Decompression sickness should be suspected if any of the symptoms associated with the condition occurs following a drop in pressure, in particular, within 24 hours of diving.

There is no gold standard for diagnosis, and DCI experts are rare. Most of the chambers open to treatment of recreational divers and reporting to Diver's Alert Network see fewer than 10 cases per year, making it difficult for the attending doctors to develop experience in diagnosis. A method used by commercial diving supervisors when considering whether to recompress as first aid when they have a chamber on site, is known as the test of pressure. The diver is checked for contraindications to recompression, and if none are present, recompressed. If the symptoms resolve or reduce during recompression, it is considered likely that a treatment schedule will be effective. The test is not entirely reliable, and both false positives and false negatives are possible, however in the commercial diving environment it is often considered worth treating when there is doubt,^[74] and very early recompression has a history of very high success rates and reduced number of treatments needed for complete resolution and minimal sequelae.^[1][79]

Differential diagnosis

Symptoms of DCS and arterial gas embolism can be virtually indistinguishable. The most reliable way to tell the difference is based on the dive profile followed, as the probability of DCS depends on duration of exposure and magnitude of pressure, whereas AGE depends entirely on the performance of the ascent. In many cases it is not possible to distinguish between the two, but as the treatment is the same in such cases it does not usually matter.^[10]

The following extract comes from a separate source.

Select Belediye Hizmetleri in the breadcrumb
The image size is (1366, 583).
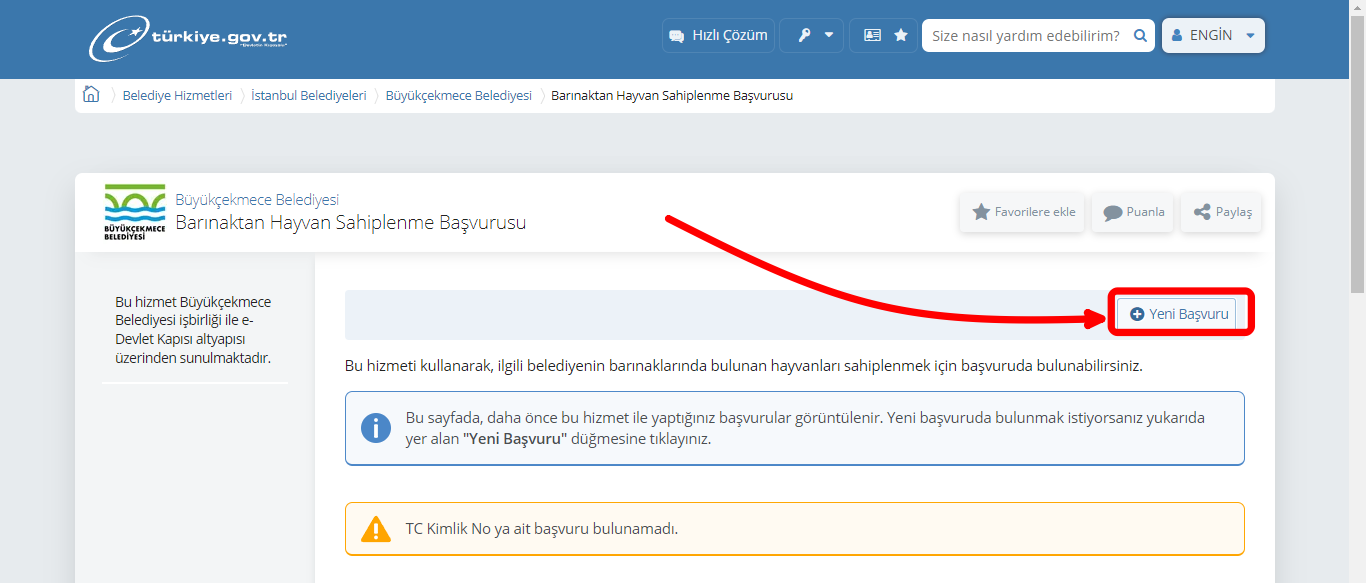(x=178, y=95)
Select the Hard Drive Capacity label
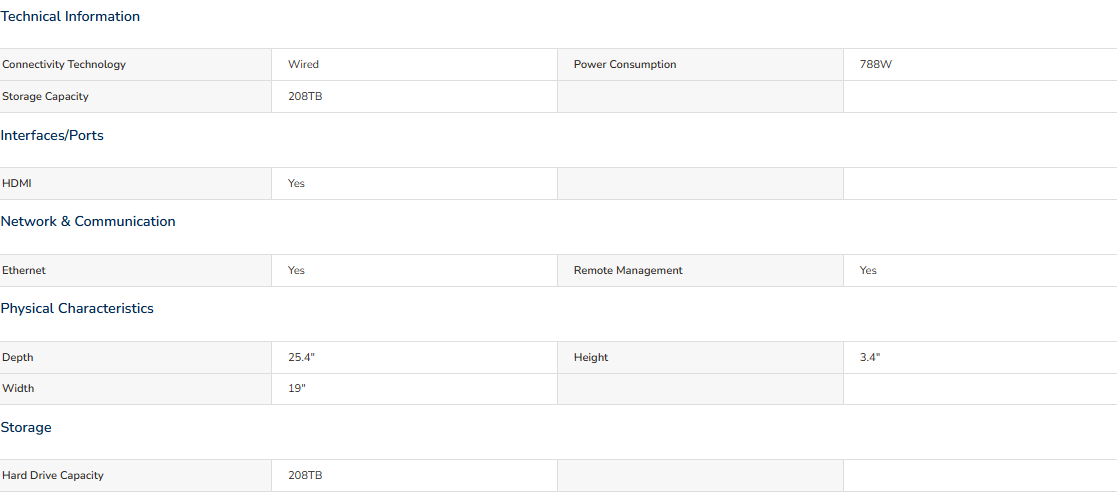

Other conditions which may be confused with DCS include skin symptoms cutis marmorata due to DCS and skin barotrauma due to dry suit squeeze, for which no treatment is necessary. Dry suit squeeze produces lines of redness with possible bruising where the skin was pinched between folds of the suit, while the mottled effect of cutis marmorata is usually on skin where there is subcutaneous fat, and has no linear pattern.^[10]

Transient episodes of severe neurological incapacitation with rapid spontaneous recovery shortly after a dive may be attributed to hypothermia, but may be symptomatic of short term CNS involvement, which may have residual problems or relapses. These cases are thought to be under-diagnosed.^[10]

Large areas of numbness with associated weakness or paralysis, especially if a whole limb is affected, are indicative of probable brain involvement and require urgent medical attention. Paraesthesias or weakness involving a dermatome indicate probable spinal cord or spinal nerve root involvement. Although it is possible that this may have other causes, such as an injured intervertebral disk, these symptoms indicate an urgent need for medical assessment. In combination with weakness, paralysis or loss of bowel or bladder control, they indicate a medical emergency.[80]

Prevention

Underwater diving

To prevent the excess formation of bubbles that can lead to decompression sickness, divers limit their ascent rate—the recommended ascent rate used by popular decompression models is about 10 metres (33 ft) per minute—and follow a decompression schedule as necessary.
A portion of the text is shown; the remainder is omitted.